Dapagliflozin Targets Exercise Pressure and Heart Metabolism in HFpEF Trial
Mayo Clinic tests whether 6 months of the SGLT2 inhibitor dapagliflozin can reduce exercise-induced cardiac pressure in preserved-ejection-fraction heart failure.
Summary
Heart failure with preserved ejection fraction (HFpEF) is one of the hardest cardiac conditions to treat — patients have a normal pumping function but still suffer debilitating breathlessness, largely because pressures inside the heart spike abnormally during exercise. This Phase 2 trial from Mayo Clinic tested whether dapagliflozin, an SGLT2 inhibitor originally developed for diabetes, could lower those exercise-induced pressures and improve how the heart uses energy over six months. Participants were randomized to dapagliflozin or placebo. The primary outcome was pulmonary capillary wedge pressure during exercise — a direct measure of cardiac congestion — alongside assessments of cardiac metabolism. Results have not been published in the abstract, but the trial is completed, making its forthcoming findings highly anticipated for a condition with few proven therapies.
Detailed Summary
Heart failure with preserved ejection fraction accounts for roughly half of all heart failure cases and disproportionately affects older adults, women, and people with metabolic syndrome. Unlike heart failure with reduced ejection fraction, HFpEF has responded poorly to most pharmacological therapies tested to date, leaving clinicians with limited options and patients with persistently poor quality of life. Any agent that can meaningfully reduce cardiac congestion or improve energy metabolism in this population represents a major clinical advance.
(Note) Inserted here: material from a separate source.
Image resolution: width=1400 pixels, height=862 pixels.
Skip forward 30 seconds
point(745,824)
This completed Phase 2 randomized controlled trial from the Mayo Clinic investigated dapagliflozin — a sodium-glucose cotransporter-2 (SGLT2) inhibitor — in patients with HFpEF over a six-month treatment period. Participants received either dapagliflozin or placebo. The primary endpoint was pulmonary capillary wedge pressure (PCWP) measured during exercise, which is a hemodynamically precise marker of left-heart filling pressure and congestion. Secondary goals included evaluation of cardiac metabolic changes, probing whether the drug's known effects on substrate utilization translate to the failing heart.
SGLT2 inhibitors have already demonstrated mortality and hospitalization benefits in heart failure with reduced ejection fraction, and observational and mechanistic data suggest they shift cardiac fuel use from glucose toward ketones and fatty acids — a potentially favorable metabolic switch in HFpEF. This trial directly tests that hypothesis with invasive hemodynamic measurements, providing mechanistic rigor beyond symptom-based endpoints.
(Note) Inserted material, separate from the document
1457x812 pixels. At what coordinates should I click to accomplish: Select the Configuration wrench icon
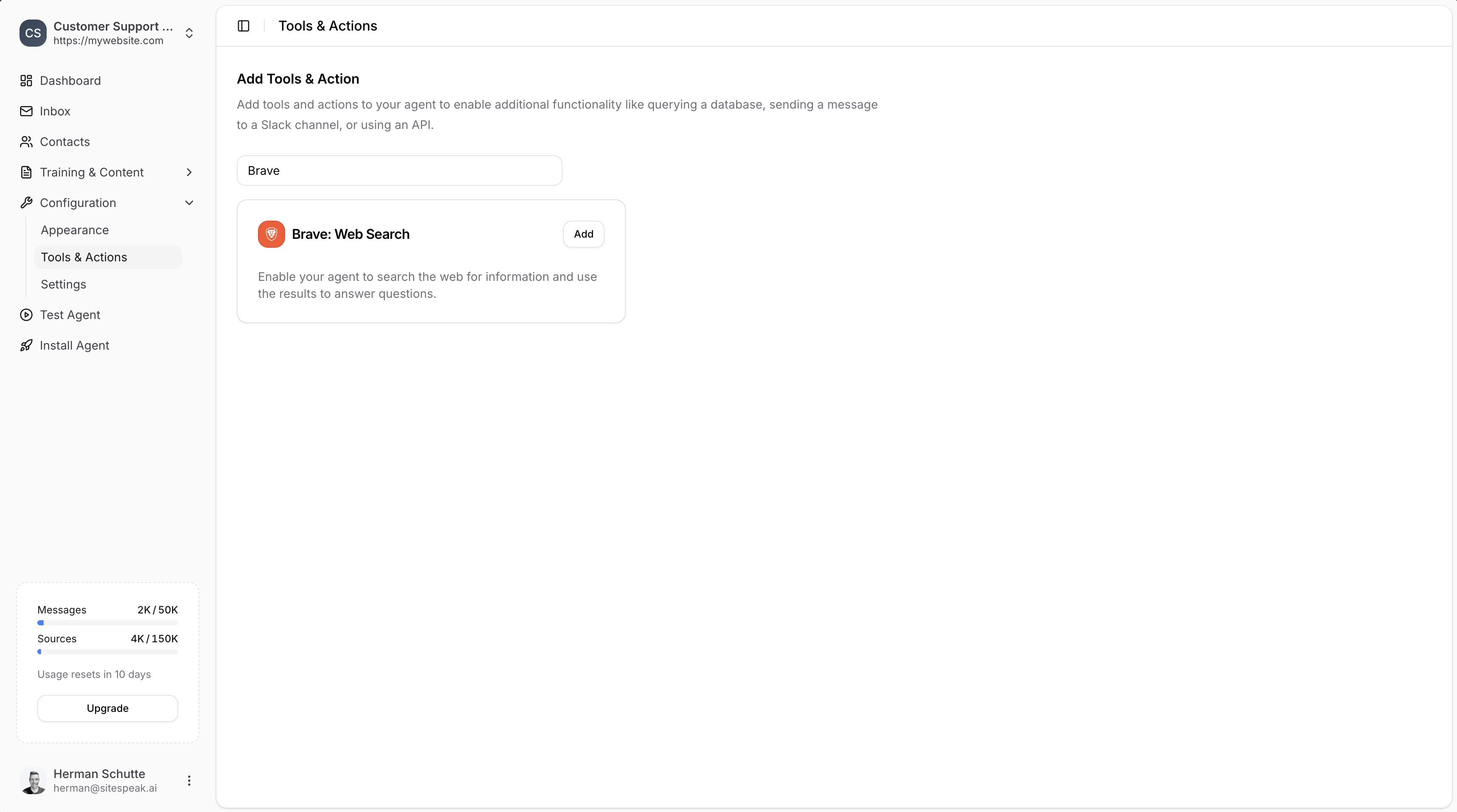(x=26, y=202)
Full results have not yet been published, limiting conclusions at this stage. However, the completed status signals that data analysis is underway or complete, and peer-reviewed publication is anticipated. If dapagliflozin lowers exercise PCWP, it would offer both mechanistic confirmation and a clinically meaningful target for this underserved population.
Caveats include the Phase 2 scale, which is designed for signal detection rather than definitive efficacy, and the abstract-only information currently available. Broader generalizability will depend on the enrolled population's characteristics.
Key Findings
- Trial tests dapagliflozin's ability to lower exercise-induced cardiac filling pressure in HFpEF over 6 months.
- Pulmonary capillary wedge pressure during exercise serves as the primary hemodynamic endpoint.
- Cardiac metabolism is a secondary target, probing SGLT2 inhibitor effects on heart fuel use.
- Phase 2 design at Mayo Clinic focuses on mechanistic signal detection, not large-scale efficacy.
- HFpEF has few proven therapies; a positive result could shift standard-of-care thinking.
Methodology
This is a completed Phase 2 randomized, placebo-controlled trial conducted at Mayo Clinic. Patients with HFpEF received dapagliflozin or placebo for 6 months, with invasive hemodynamic assessment of pulmonary capillary wedge pressure during exercise as the primary outcome. Cardiac metabolic parameters were also evaluated as secondary endpoints.
Study Limitations
Summary is based on the abstract only; full methodology, participant characteristics, and results are not yet available. The Phase 2 design is powered for signal detection rather than definitive efficacy conclusions. Generalizability cannot be assessed without knowing enrollment criteria and baseline demographics.